Joe lost his father when he was a child and his mom was all he had left. She was a strong woman who was about bettering one’s self. she was a motivator for positive change, always encouraging to set goals, achieving them and moving forward with a set of new goals. She was all about CARPE DIEM. Last year on Joe’s first Mother’s Day without her, he invited several artists he carefully but randomly choose online to come and paint some murals in the neighborhood for a festival he was having. After watching the process, he was inspired and felt motivated again. This sparked an idea to contribute more art to his neighborhood and he opened up more empty wall spaces, mostly filled with graffiti tags, slurs, profane language and throw-ups, for artists to beautify with professional quality looking murals. Being raised all his life in Bushwick with a family operated business there, it wasn’t difficult for Joe to acquire walls for fine art. He shared with me that spearheading the mural collective has helped him to break out of his sadness and back into living life in a positive light. The light of art extinguished the darkness of depression and he felt the good energy that public art provided to his neighborhood and himself.


The day I met Joe, we walked around as he showed me the murals and the former crack house now as livable apartments. During our stroll through the amusement park of murals, we stopped as Joe, who speaks fluent Sicilian, introduced himself to a hispanic owner of a warehouse and acquired another wall speaking fluent Spanish (which reminds me of my Grampa). Joe gave me a few wall spot choices and when we came full circle back to the corner of Troutman and St. Nicholas, I decided next to Danielle Mastrion’s ‘Biggie’ mural would be my ideal spot. After all I learned about Joe’s mom and her being his inspiration to create positive change in his neighborhood, I was compelled to paint the portrait of his mom. I incorporated the Table Series logo to represent family and how family can be a very inspirational motivation in one’s life. I wanted to incorporate my grafstract designs for the background and had room for a face which I based off of Joe. It took days to complete and I had a lot of fun doing it. I plan on going back to pay tribute to my Grampa.

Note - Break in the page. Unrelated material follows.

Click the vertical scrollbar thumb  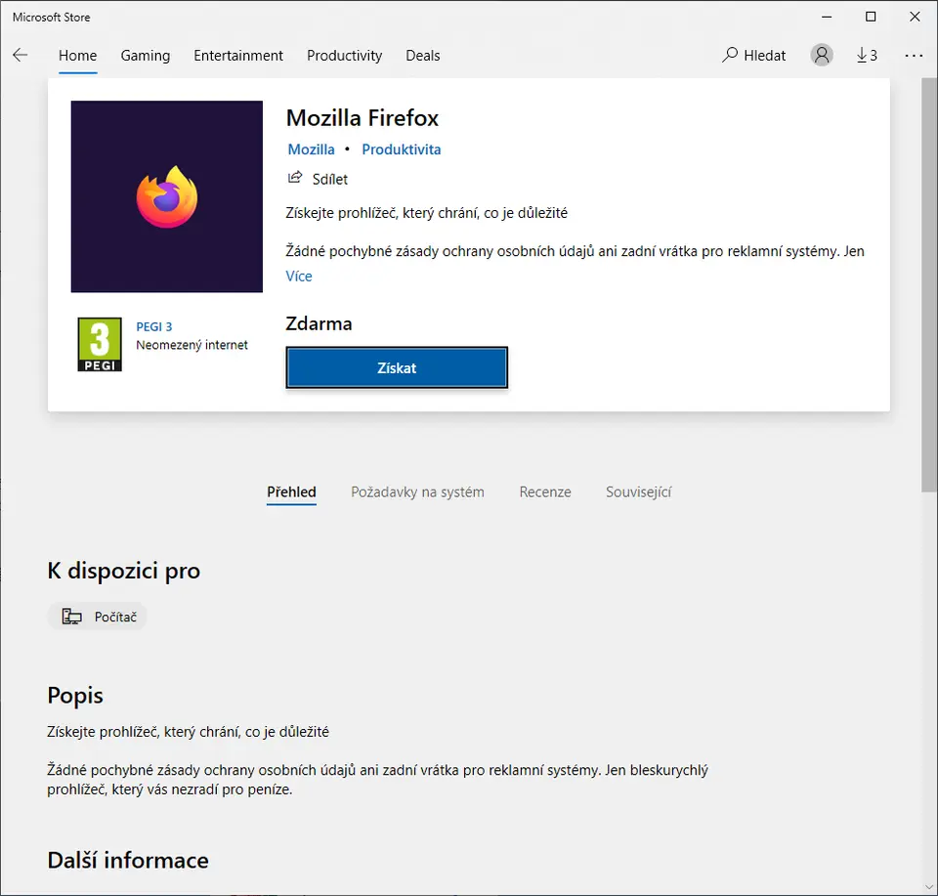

I would like to say ‘thank you’ to those who came by to visit, those who drove by with a good-energy-beep and pulled over to express their gratitude. I would also like to thank Joe for picking himself up out of the ashes to resurrect himself and his neighborhood as a tribute to his loving mom. He is a good hearted guy full of life and is happy to see the change he has made for us all. It is because of them that we have a special place in Brooklyn called The Bushwick Collective. I said it before and I will say it again…”art brings people together”..in life and death.